THE private pensions system is in crisis with virtually all final salary schemes now closed to new entrants, according to the Association of Consulting Actuaries (ACA).
A survey of 309 employers by the ACA showed that 9 out of 10 defined benefit schemes have shut the door on new employees.
The data also showed that 91 per cent of such schemes were in deficit.
Meanwhile 59 per cent of employers said they are set to review their pension provision before 2012 when the National Pensions Savings Scheme (NPSS) is due to begin.
The Department for Work and Pensions claims its pension reforms will mean 11m workers being given the chance to save with a new minimum employer contribution.
But a mere two per cent of employers responding to the survey said they felt the government’s stated policy of supporting quality workplace pensions is working – down from 38 per cent two years ago.
ACA chairman Keith Barton said these were “worrying times” for those nearing retirement and called for a “radical change of approach”.
He added: “Just six per cent of employers responding to the survey say they feel the government's stated policy of supporting quality workplace pensions is working, down from 38 per cent two years ago.
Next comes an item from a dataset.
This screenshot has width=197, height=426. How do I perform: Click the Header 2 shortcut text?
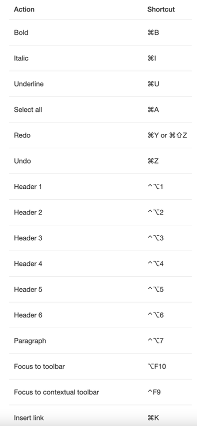pyautogui.click(x=156, y=212)
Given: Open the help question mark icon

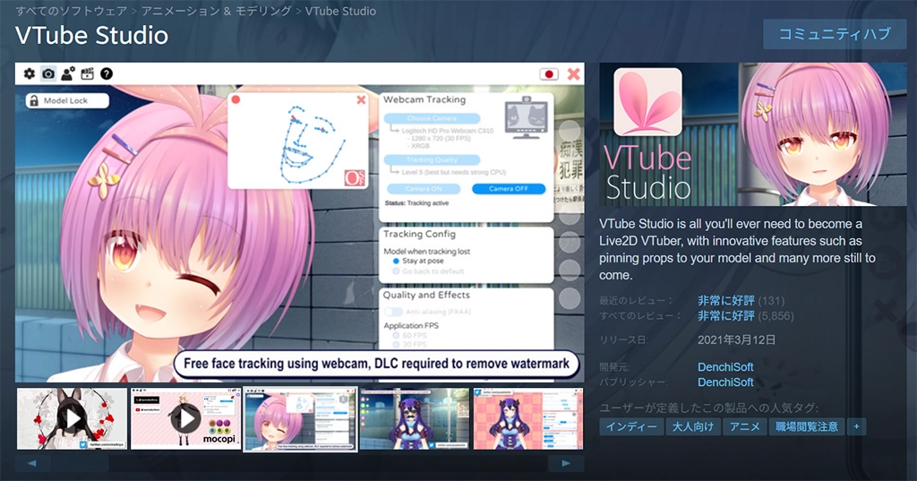Looking at the screenshot, I should [x=107, y=73].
“Our survey found that three-quarters of employers feel their employees are uncomfortable in taking on the entire investment, inflation and longevity risks that come with defined contribution schemes.
“However, this is exactly what is happening as defined benefit schemes are replaced by defined contribution.”
The survey also revealed that employers funding defined benefit schemes are, on average, contributing more than three times as much per member compared to those funding defined contribution pensions.